== ENTRIES PROVIDED

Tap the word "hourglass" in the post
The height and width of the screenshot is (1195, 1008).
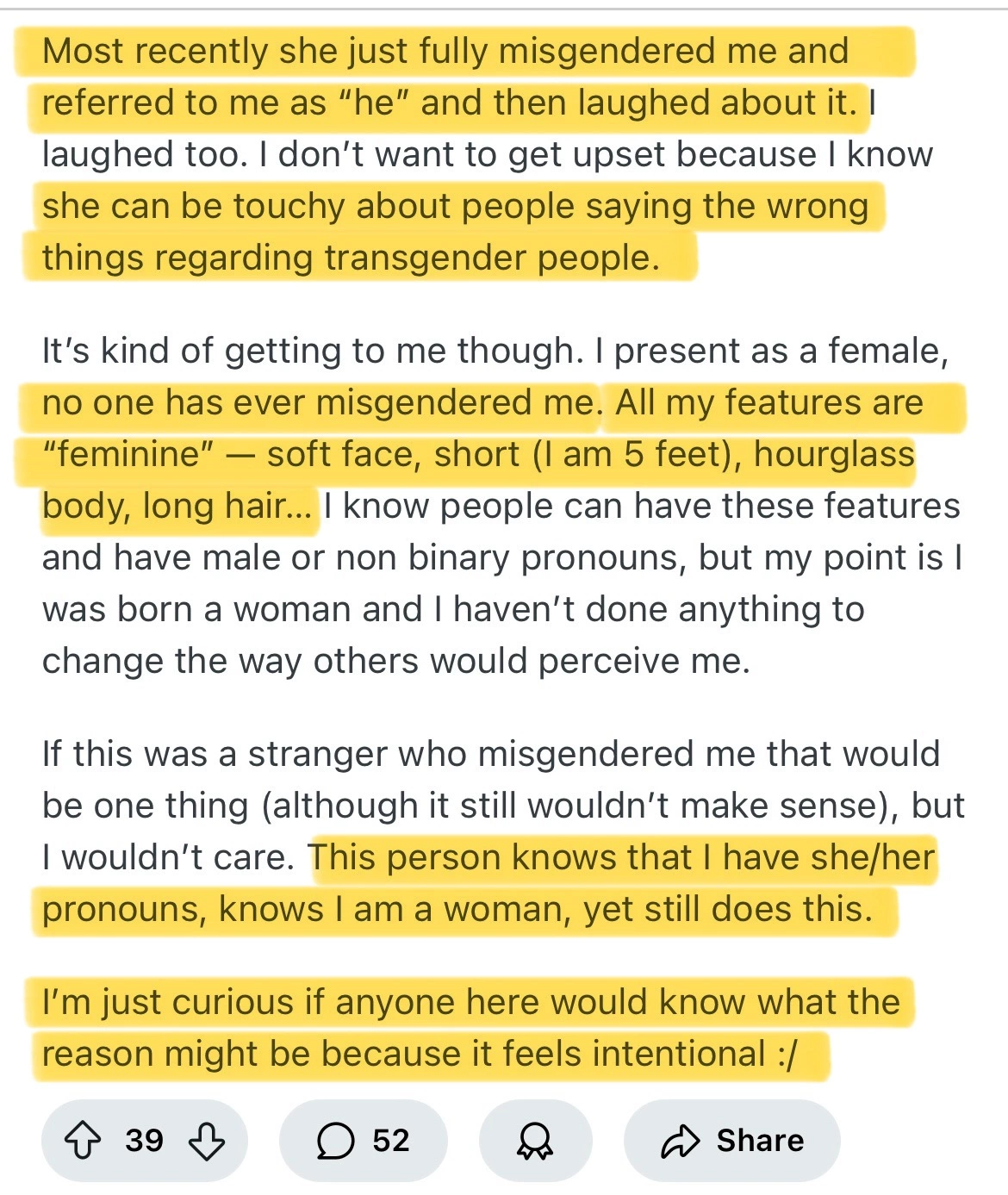tap(833, 455)
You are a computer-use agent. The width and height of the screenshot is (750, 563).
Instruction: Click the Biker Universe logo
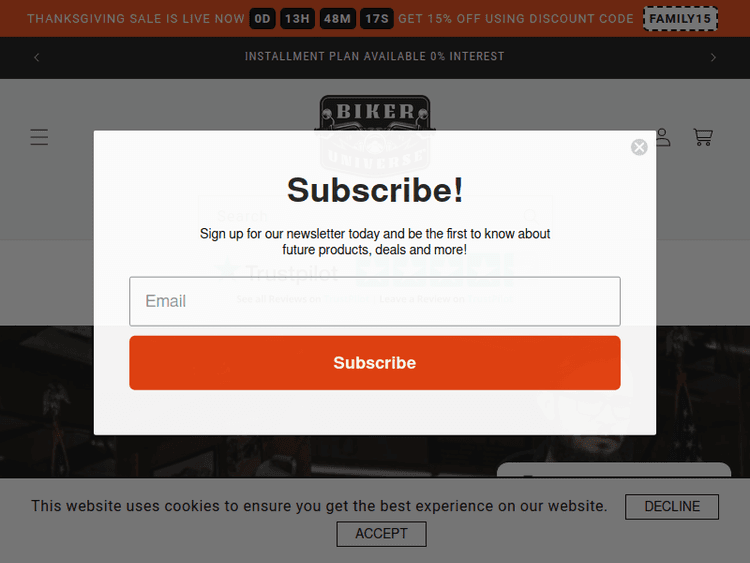click(375, 136)
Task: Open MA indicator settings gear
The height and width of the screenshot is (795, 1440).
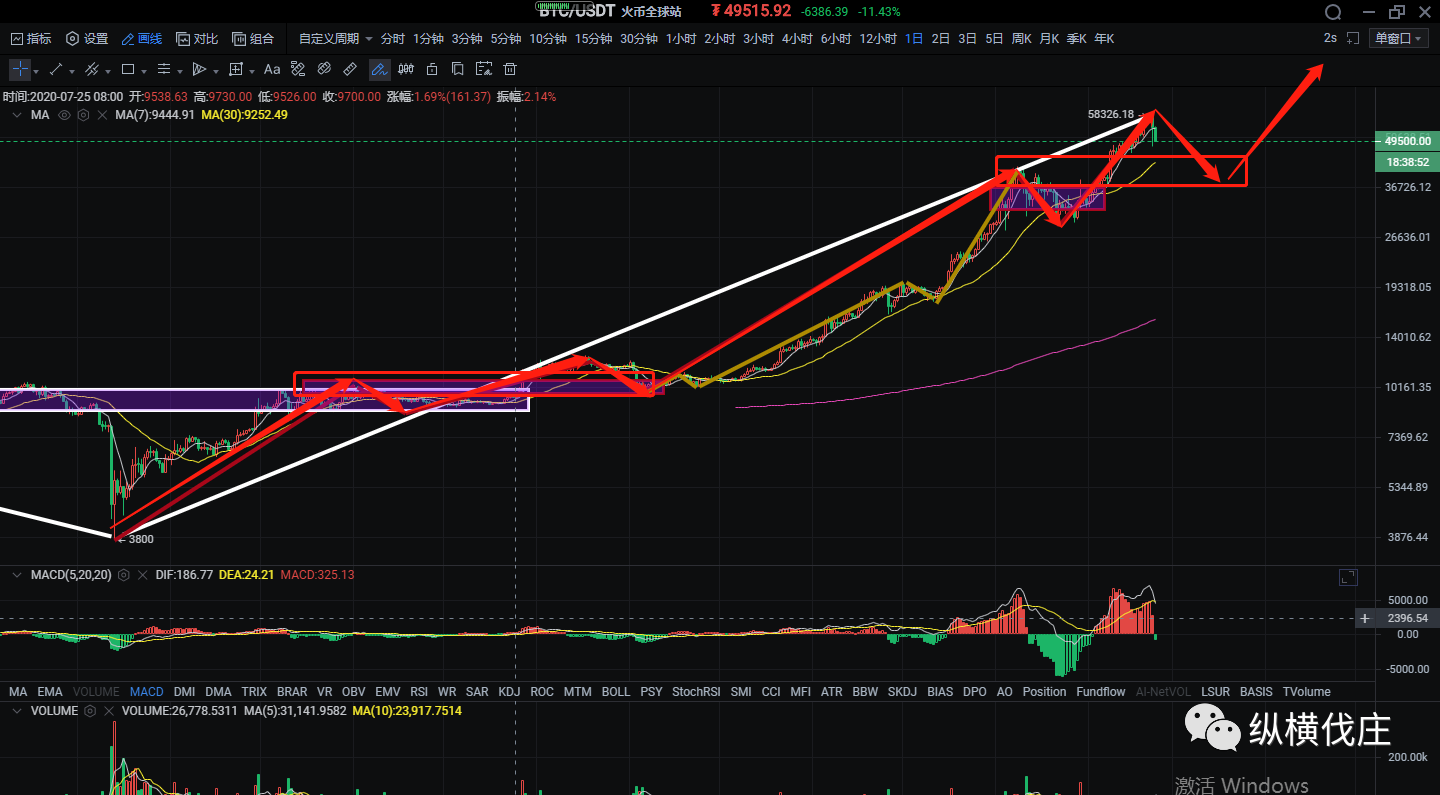Action: point(84,115)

====

WHAT YOU SHOULD DO:
Every record is to be repeated exactly, and no picture is carried over.

SOLVED PROBLEM:
Tap the word "hourglass" in the post
The height and width of the screenshot is (1195, 1008).
tap(833, 455)
You are a computer-use agent. The width and height of the screenshot is (750, 563).
Instruction: Click the Biker Universe logo
click(375, 136)
Task: Open MA indicator settings gear
The height and width of the screenshot is (795, 1440).
Action: point(84,115)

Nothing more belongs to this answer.